STORED DATA:

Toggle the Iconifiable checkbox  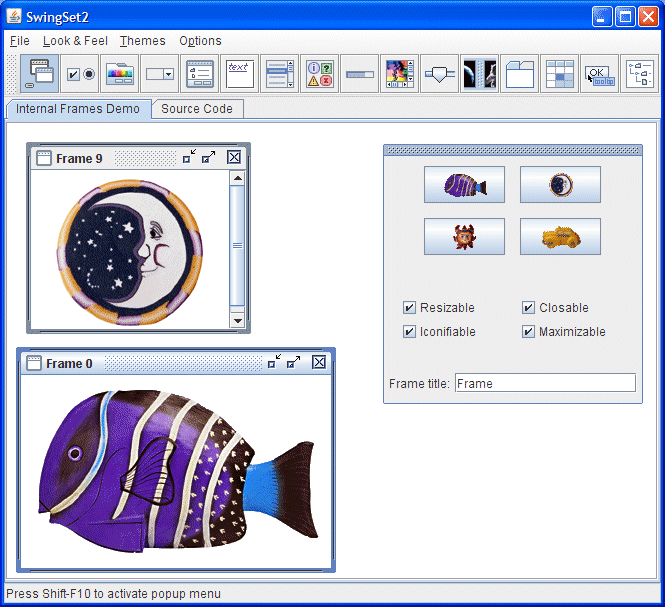[410, 332]
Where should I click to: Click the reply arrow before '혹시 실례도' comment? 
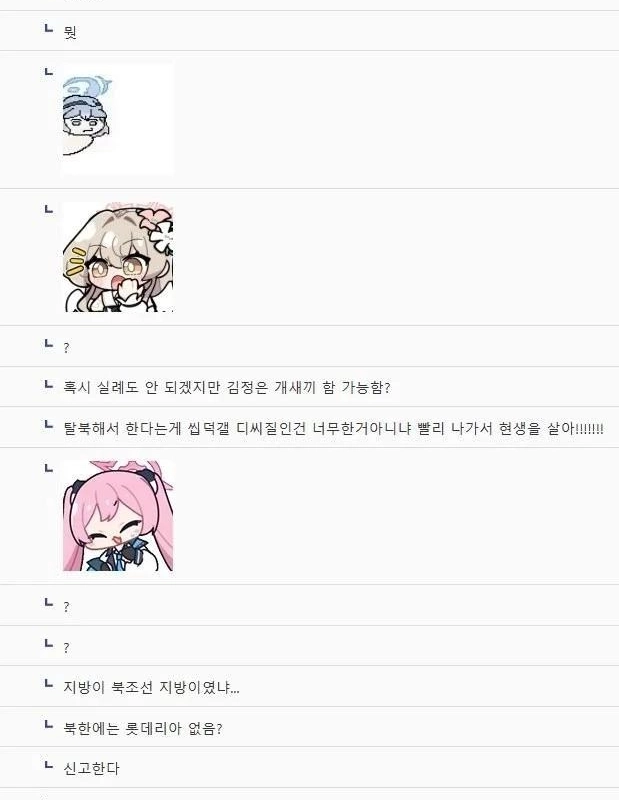click(x=48, y=384)
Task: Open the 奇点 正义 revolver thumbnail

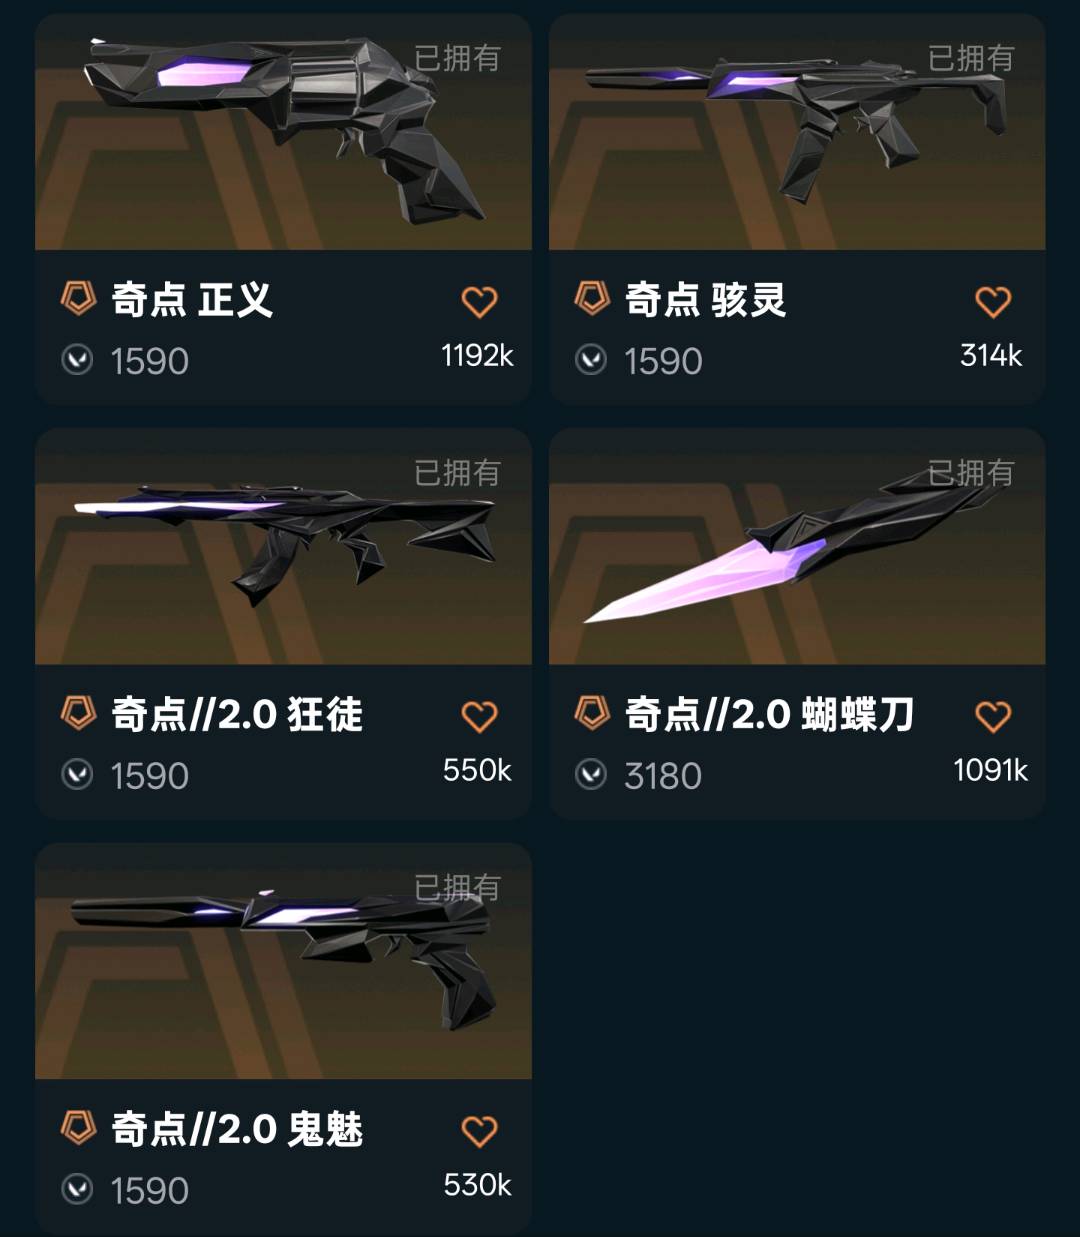Action: click(283, 132)
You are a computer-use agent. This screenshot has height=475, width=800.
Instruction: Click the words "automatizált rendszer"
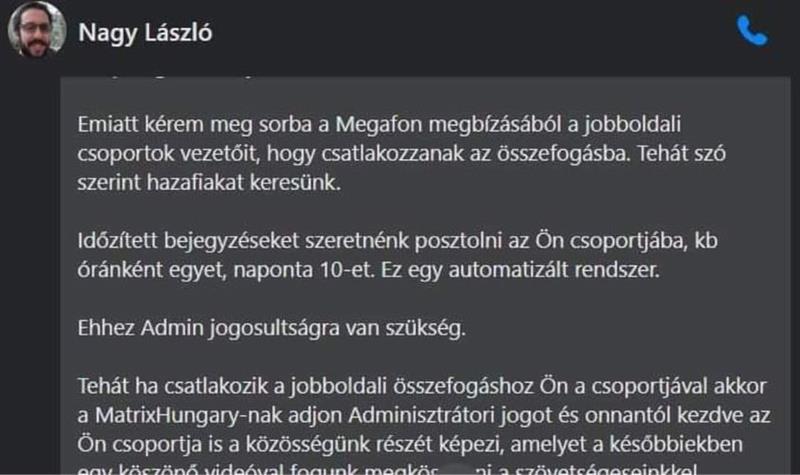pyautogui.click(x=594, y=269)
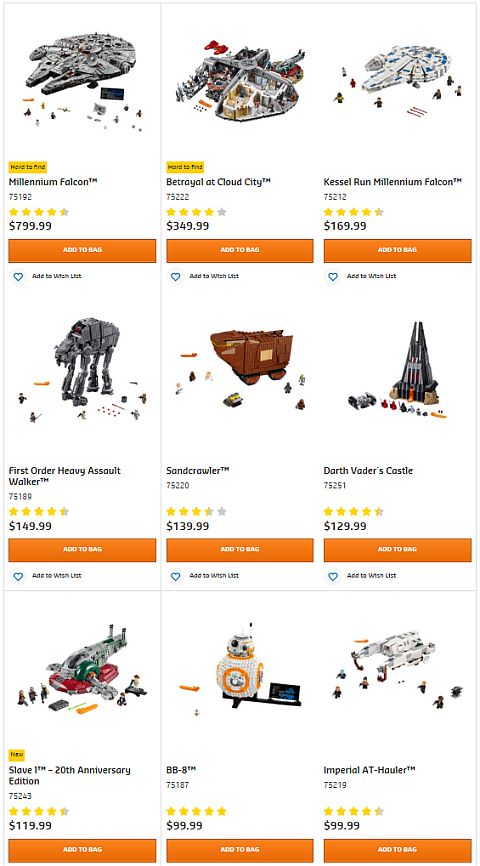
Task: Click star rating of Millennium Falcon 75192
Action: 39,212
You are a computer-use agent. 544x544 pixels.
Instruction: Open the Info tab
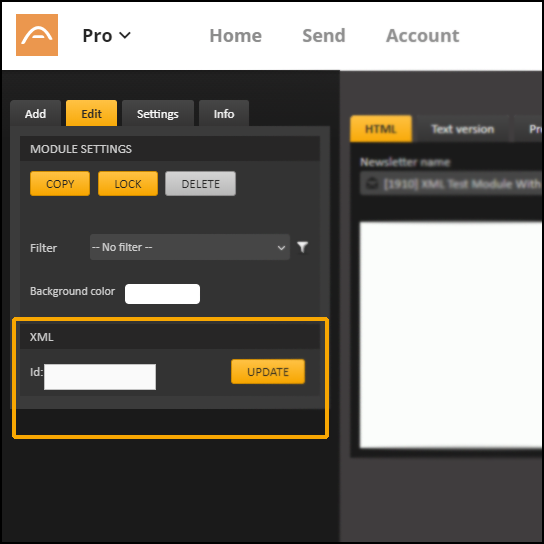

EXERCISE DESCRIPTION:
Using the material above, restate word for word the lines from the line that has "You are a computer-use agent. This" to the last line, inclusive, with pictures omitted.

WRITTEN SOLUTION:
You are a computer-use agent. This screenshot has height=475, width=800.
Instruction: Click the words "automatizált rendszer"
pyautogui.click(x=594, y=269)
Task: Click star rating of Millennium Falcon 75192
Action: 39,212
You are a computer-use agent. 544x544 pixels.
Instruction: Open the Info tab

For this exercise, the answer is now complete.